I will even tell them what
> alternatives I think might be available for someone with their background.
> I leave any decisions up to the individuals involved because they are the ones
> will have to live with them. You, on the other hand, prefer to tell everyone
> even bother trying."
This is an overstatement, but we've had open posts from guys who have been
looking for work for a long time and not finding it. There has to be
something wrong there and if the period of time is getting to be 1-2-3
years, they have to decide if their life savings in the bank (or
whatever) is going to last and they want to make it 4-5-6 years ... that's
their business. After a couple of years of unemployment (or under
employment) I don't see that continuing the search is going to help. The
more "bad time" on a CV, the worse the job prospects get.
If you want to tell them "Keep on trying".... like on one armed
bandits.... go ahead. There are people who constantly play the lottery and
> > It's not like a standardized test exists for faculty
> > > candiates and those that score the highest get all the jobs. It's this
> > > phenomena that makes it very difficult to fix your CV if it doesn't get
> > > you interviews the first time around.
> > Yeah... it means, in the end, a guy has wasted ten years of his life.
> Did the guy fail to reach his goal? Yes. Could he have made more money
> doingsomething differently? Maybe - its likely, but nothing is guaranteed. Did he
> "waste ten years of his life?" That's something only he can answer.

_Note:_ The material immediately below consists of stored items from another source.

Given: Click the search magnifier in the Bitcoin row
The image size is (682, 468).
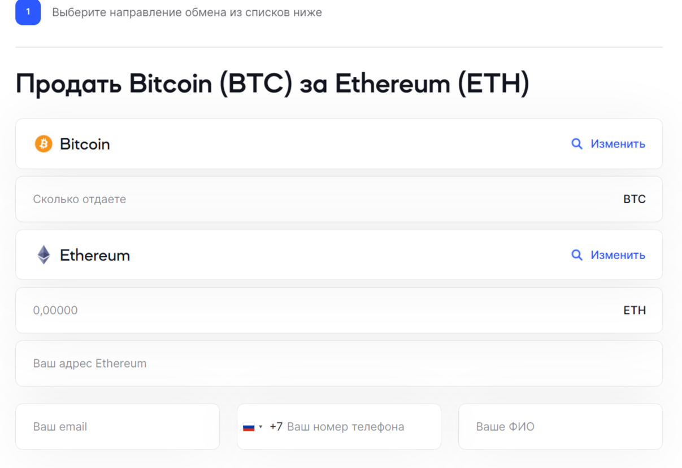Looking at the screenshot, I should 576,144.
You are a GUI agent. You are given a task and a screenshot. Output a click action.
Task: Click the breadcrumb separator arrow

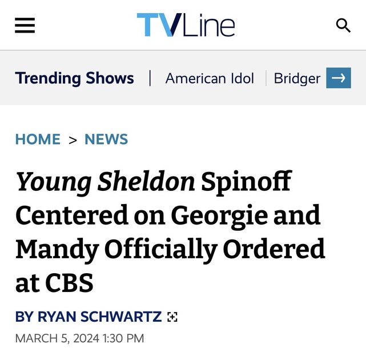(x=73, y=140)
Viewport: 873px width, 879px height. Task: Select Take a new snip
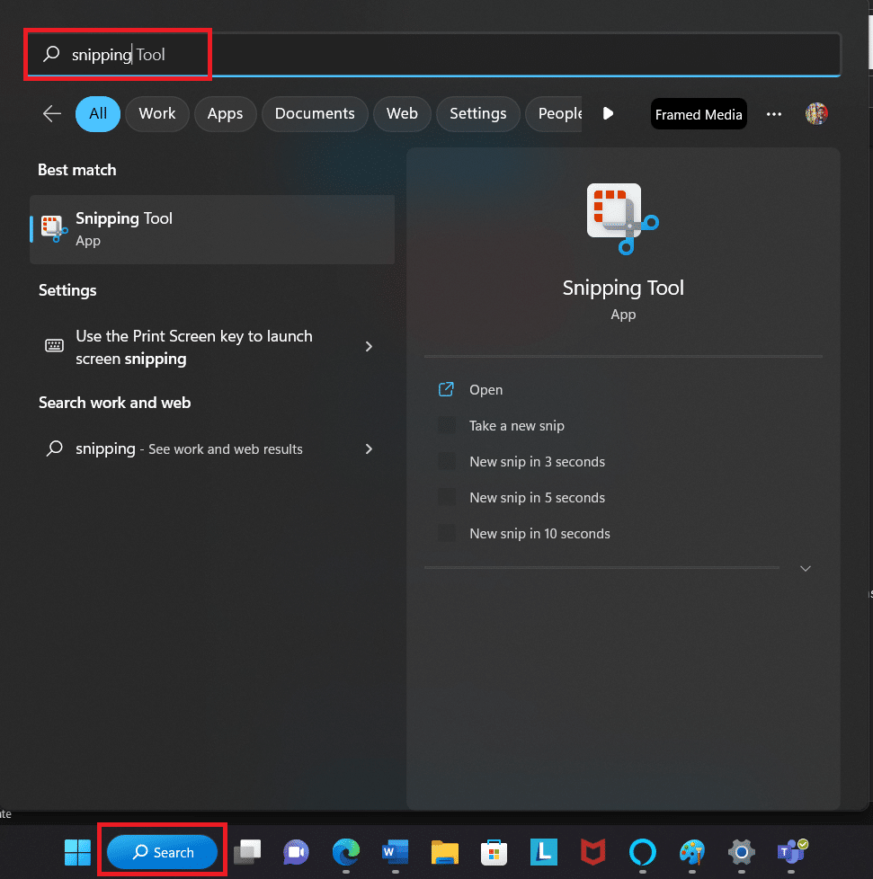pos(516,425)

I've heard lots of guys tell me they wasted ten years of their lives. I've
heard lots of guys tell me they wish they knew more about what they were
getting into BEFORE they got into it. If you want to make the decision,
for him, that his life was not wasted, you are doing him a disservice. The
USA got in a war in Viet Nam back in the '50s -'60s plus and its now
pretty much agreed by the historians that it was a waste and a
mistake. Books have been written on this. Even former secy McNamara
authored a book on this.
> had what certainly looks to me like a successful career, you prefer to focus on
> what happened at the end and say "I wasted my life". I, on the other hand, look
> back at my research experiences and say "I'm glad I had a chance to have those
> experiences." I can't change what has happened, so lets see what I can do to
> influence what's going to happen.
You can look at yourself any way you want. If there are two PhDs per
PhD-requiring job, it would be best if the one of them with the weaker
track record drop out of the competition. The drop out will get into
something else sooner, get on with his life and NOT waste the
time on a futile undertaking. Its hard advice to give and few are willing
to face it. Many will hold out on all these postdocs and end up even more
disapointed and feel foolish for not seeing the writing on the wall.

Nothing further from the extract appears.